El Colegio Nacional de aquellos años pervive en el imaginario social local como el ejemplo del viejo sistema educativo que diseñó el imperio del conocimiento y el saber. Don Sanca cuestiona ya en 1942 esta mirada y abre un debate aún no cerrado. Ahora bien, fuera de lo estrictamente curricular o académico, las excursiones servían también para la formación integral del joven, para completar su socialización o para aprender a interactuar con otros. ¿Sobrevivir? ¿Convivir? “En fin, si no aprendimos Historia, regresamos algunos con la comezón de los polvorines, garrapatas y jejenes, que por aquellos lugares abundan; algunos, que habían llevado escopetas volvieron con perdices, pavas del monte y charatas en sus alforjas; otros, dados al documento gráfico volvieron con fotografías de árboles y barrancas; y no faltó una pareja de camorristas que a consecuencia de un almuerzo demasiado húmedo, sacaron en conclusión un ojo en compota o un dedo recalcado por la pelea”.

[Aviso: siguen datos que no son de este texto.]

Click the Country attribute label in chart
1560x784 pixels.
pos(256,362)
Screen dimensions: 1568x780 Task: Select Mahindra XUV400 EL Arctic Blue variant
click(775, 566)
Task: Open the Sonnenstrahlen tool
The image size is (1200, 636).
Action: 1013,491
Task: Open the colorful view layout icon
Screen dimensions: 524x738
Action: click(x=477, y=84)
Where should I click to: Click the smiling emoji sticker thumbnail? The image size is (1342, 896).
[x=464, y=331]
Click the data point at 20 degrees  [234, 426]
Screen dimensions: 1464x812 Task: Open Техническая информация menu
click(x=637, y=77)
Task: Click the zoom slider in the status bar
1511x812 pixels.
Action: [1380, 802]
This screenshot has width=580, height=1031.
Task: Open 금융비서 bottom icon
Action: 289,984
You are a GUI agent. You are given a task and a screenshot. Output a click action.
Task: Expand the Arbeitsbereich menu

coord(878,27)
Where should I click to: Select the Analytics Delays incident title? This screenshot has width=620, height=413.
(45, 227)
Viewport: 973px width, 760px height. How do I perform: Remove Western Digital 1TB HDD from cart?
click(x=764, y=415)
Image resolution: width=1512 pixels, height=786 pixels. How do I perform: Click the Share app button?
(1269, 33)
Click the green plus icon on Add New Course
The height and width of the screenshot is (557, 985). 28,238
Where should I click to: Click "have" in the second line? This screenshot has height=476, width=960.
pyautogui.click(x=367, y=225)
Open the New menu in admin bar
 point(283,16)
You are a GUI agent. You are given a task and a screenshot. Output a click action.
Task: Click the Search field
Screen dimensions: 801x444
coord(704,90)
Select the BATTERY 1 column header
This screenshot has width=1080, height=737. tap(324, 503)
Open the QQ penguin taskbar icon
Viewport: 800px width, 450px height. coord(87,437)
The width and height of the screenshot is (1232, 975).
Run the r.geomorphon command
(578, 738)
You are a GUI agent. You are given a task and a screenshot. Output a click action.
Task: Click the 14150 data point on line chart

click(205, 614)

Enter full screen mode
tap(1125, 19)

Estas apreciaciones que deja en el artículo de El Intransigente se pueden cruzar con otros textos que el autor publicó en su libro Ensayos Biológicos, uno de los tres libros que publica coincidiendo con su jubilación como Director del Colegio Nacional. Allí cuenta sus experiencias como profesor de Ciencias Biológicas  -Zoología y Botánica- en compañía de sus alumnos. Con ellos realizaba colecciones de insectos; en las clases los diseccionaban y realizaban trabajos prácticos. Las excursiones tenían una doble finalidad: gozar de la naturaleza y aplicar lo aprendido en los textos. Dávalos transmite en su discurso un pensamiento que lo habilita para seguir vigente en la actualidad y constituye un verdadero elogio de las excursiones, de la dicha de vivir y del placer de aprender. No concibe a un estudiante de Ciencias Naturales que no sea capaz de amar la naturaleza, que se aprenda de memoria las lecciones del libro pero que en el campo no se interese por los mil hechos que halle a su paso. Sostiene que es inútil aprender si el conocimiento no añade nada a nuestra riqueza emotiva, es decir, a nuestra facultad de pensar y de gozar.

Lo que Juan Carlos Dávalos aplicó en el ámbito público -el colegio- no constituye un hecho aislado u opuesto a su ámbito privado -la vida personal y familiar- sino más bien una prolongación, una lógica conectividad y una prueba de coherencia entre el profesor y el padre. En su libro Los Buscadores de Oro (1928) el escritor nos cuenta una excursión a la Quebrada de Castellanos que realizaron cinco personas, entre ellas  el propio Juan Carlos Dávalos y su hijo de nueve años. Invito a los lectores eufóricos de la prosa de Dávalos a leer o releer estas otras “Excursiones”. ¿Para qué? Para dar expansión a los instintos y a los sentimientos. Para gozar y elogiar.